Click on the following links. Please note these will open in a new window.

Article 1          Thyer, B. A., & Myers, L. L. (2011). The quest for evidence-based based practice: A view from the United States. Journal of Social Work, 11(1), 8-25.   doi: 10.1177/1468017310381812 
This article describes how reliance upon social and behavioral science research is the feature distinguishing modern professional social work from prior non-professional efforts at providing social care. A number of formal efforts that attempted to more closely link science and practice are described, including the empirical clinical practice movement, the empirically supported treatments initiative, and, most recently, evidence-based practice (EBP) … is correctly seen as a process of inquiry intended to help practitioners and their clients make important decisions about the services the clients receive. At best, interventions or techniques may be labeled as empirically supported or research-supported. The current status of EBP within American social work is seen as healthy and growing, although misconceptions regarding this process are common.
Questions to consider:
  1. Describe the historical trajectory of social work research and science from the last century to present. Has there been a shift in valuing research and empirical evidence in practice? How, so?
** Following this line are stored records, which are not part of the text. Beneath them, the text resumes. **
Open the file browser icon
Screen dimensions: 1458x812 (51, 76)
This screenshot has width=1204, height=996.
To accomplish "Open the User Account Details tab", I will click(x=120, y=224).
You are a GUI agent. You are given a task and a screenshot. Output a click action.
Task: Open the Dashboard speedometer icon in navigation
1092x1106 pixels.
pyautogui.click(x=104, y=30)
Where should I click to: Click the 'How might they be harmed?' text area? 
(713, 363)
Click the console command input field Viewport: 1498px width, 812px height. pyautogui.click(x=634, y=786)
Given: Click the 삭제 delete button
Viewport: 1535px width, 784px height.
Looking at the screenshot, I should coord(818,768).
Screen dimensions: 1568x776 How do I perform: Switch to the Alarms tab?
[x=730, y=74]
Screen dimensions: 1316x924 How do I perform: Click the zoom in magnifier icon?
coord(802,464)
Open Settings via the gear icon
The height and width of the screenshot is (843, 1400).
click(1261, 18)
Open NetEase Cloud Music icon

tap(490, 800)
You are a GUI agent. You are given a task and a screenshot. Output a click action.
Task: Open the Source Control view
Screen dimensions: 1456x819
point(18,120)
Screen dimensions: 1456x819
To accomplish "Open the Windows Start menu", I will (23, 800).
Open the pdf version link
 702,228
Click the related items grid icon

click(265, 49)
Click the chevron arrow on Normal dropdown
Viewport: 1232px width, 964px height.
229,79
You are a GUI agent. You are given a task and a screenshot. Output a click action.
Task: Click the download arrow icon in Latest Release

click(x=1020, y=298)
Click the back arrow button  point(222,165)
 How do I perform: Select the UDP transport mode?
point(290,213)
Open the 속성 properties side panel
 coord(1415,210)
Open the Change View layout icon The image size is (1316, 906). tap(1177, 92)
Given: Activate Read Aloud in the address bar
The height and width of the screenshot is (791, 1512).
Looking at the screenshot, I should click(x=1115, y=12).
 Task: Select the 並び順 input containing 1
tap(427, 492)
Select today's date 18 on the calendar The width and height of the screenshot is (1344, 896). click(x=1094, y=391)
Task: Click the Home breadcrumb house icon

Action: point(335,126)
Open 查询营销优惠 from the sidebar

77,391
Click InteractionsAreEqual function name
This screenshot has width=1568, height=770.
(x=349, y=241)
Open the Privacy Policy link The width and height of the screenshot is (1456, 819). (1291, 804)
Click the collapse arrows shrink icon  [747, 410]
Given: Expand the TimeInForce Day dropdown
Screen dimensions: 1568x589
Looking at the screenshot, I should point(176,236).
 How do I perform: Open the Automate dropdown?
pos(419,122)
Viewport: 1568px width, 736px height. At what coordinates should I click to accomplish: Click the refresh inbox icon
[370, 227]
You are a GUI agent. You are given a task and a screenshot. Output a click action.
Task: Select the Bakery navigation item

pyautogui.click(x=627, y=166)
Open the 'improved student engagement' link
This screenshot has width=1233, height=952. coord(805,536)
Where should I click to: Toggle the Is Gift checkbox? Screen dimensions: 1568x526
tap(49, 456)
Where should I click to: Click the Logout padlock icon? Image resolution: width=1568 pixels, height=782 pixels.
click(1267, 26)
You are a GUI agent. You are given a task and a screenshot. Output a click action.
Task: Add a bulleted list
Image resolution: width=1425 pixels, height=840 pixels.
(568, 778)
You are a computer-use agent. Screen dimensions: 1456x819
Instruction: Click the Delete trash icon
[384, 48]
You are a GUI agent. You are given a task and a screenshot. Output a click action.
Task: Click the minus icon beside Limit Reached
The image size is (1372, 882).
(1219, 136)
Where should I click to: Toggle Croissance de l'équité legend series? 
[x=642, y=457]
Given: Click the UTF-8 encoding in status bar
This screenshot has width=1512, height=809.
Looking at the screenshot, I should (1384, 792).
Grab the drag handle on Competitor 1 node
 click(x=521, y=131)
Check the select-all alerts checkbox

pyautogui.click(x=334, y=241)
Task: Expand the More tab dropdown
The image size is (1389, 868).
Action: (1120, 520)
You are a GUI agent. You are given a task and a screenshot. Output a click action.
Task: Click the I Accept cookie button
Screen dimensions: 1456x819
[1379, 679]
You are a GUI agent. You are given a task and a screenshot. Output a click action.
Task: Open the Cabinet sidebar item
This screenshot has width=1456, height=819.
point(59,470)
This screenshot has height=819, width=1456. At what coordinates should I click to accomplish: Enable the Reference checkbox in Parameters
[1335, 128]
  2. How has the empirical clinical practice movement influenced social work practice today? Which other movements or institutions demonstrate effective practice interventions? Provide an example of SAMHSA or NICE.
  3. Summarize the process that guides EBP for decision-making and application. Is the patient/client a part of this process? Do the direct practitioner's values and ethics impact the process?
  4. What EBP steps must be taken to qualify as a systematic review? Why would a social worker want to submit her/his research through the Cochrane or Campbell Collaborations? 
Article 2          Barth, R. P., Lee, B. R., Lindsey, M. A., Collins, K. S., Strieder, F., Chorpita, B.  F., Becker, K. D. & Sparks, J. A. (2012). Evidence-based practice at a crossroads: The timely emergence of common elements and common factors. Research on Social Work Practice, 22(1), 108-119.
Social work is increasingly embracing evidence-based practice (EBP) as a -making process that incorporates the best available evidence about effective treatments given client values and preferences, in addition to social worker expertise. Yet, social work practitioners have typically encountered challenges with the application of manualized evidence-supported treatments. For social work, the path to implementing the delivery of science-informed practice remains at a crossroads. This article describes two emergent strategies that offer a plausible means by which many social workers can integrate an EBP model into their service delivery- common factors and common elements. Each strategy will be presented, and related evidence provided. Tools to implement a common elements approach and to incorporate client feedback consistent with a common factors perspective will also be described. These strategies will be placed in the broader context of the EBP framework to suggest possible advances in social work practice and research.
Questions to Consider:
  1. What is the current critique of employing "manualized" treatments in practice? Is fidelity an issue for implementing EBP?
  2. Are EBP models aligned with culturally competencies? Why or why not?
  3. How can a common elements framework support the social worker in making EBP decisions to benefit a client?